EXCERPTED PASSAGE:
—————

Skip to main content

Gemini Agent Evaluation

This example demonstrates the most basic usage of Judge LLM - evaluating a Gemini-powered agent with comprehensive evaluation capabilities.

Overview

Location: examples/01-gemini-agent/

Difficulty: Beginner

What You'll Learn:

  • Basic evaluation setup and configuration
  • Configuring a Gemini provider
  • Using multiple evaluators (response, trajectory, cost, latency)
  • Running evaluations via CLI and Python API
  • Multiple reporter outputs (console, JSON, HTML)

—————

EXTRACTED DATA:

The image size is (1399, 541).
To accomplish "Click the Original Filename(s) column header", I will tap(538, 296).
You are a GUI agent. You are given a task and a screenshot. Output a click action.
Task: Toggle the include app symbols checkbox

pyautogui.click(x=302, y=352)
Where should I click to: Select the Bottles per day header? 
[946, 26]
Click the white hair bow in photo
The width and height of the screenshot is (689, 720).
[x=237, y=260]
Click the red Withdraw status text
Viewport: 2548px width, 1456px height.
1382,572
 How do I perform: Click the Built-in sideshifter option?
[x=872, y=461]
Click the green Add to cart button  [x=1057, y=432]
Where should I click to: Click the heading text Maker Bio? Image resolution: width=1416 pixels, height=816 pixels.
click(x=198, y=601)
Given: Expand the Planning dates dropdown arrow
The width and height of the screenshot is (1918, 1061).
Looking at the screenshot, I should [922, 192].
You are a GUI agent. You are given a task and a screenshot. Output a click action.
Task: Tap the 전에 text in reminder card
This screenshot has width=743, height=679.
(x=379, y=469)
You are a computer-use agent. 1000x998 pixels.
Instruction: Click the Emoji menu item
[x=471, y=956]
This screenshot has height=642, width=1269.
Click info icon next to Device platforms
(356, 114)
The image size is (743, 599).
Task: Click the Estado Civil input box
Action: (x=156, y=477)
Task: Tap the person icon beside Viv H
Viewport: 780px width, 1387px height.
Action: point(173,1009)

—————

LIST OF TASKS:
A: What difficulty level does the Gemini agent evaluation page assign to its example?
B: Extend the Gemini agent evaluation page past its last sentence.
None of the lines are needed for this work.

ANSWER SECTION:
A: Beginner.

B:
Files

01-gemini-agent/
├── README.md # Detailed instructions
├── config.yaml # Configuration file
├── sample.evalset.json # Test cases
├── run.sh # Shell script runner
└── run_evaluation.py # Python API runner

Prerequisites

1. Install Judge LLM

pip install judge-llm

2. Set Gemini API Key

Choose one method:

Method 1: Environment Variable

export GEMINI_API_KEY=your_api_key_here

Method 2: .env File

echo "GEMINI_API_KEY=your_key" > .env

Method 3: Direct in Config (not recommended)

providers:
- type: gemini
api_key: "your_key" # Not recommended for production

3. Get a Gemini API Key

Visit Google AI Studio to get your free API key.

Configuration

config.yaml

# Gemini Provider Example Configuration
defaults: ../.judge_llm.defaults.yaml

agent:
name: gemini_news_agent
description: "News assistant using Google Gemini"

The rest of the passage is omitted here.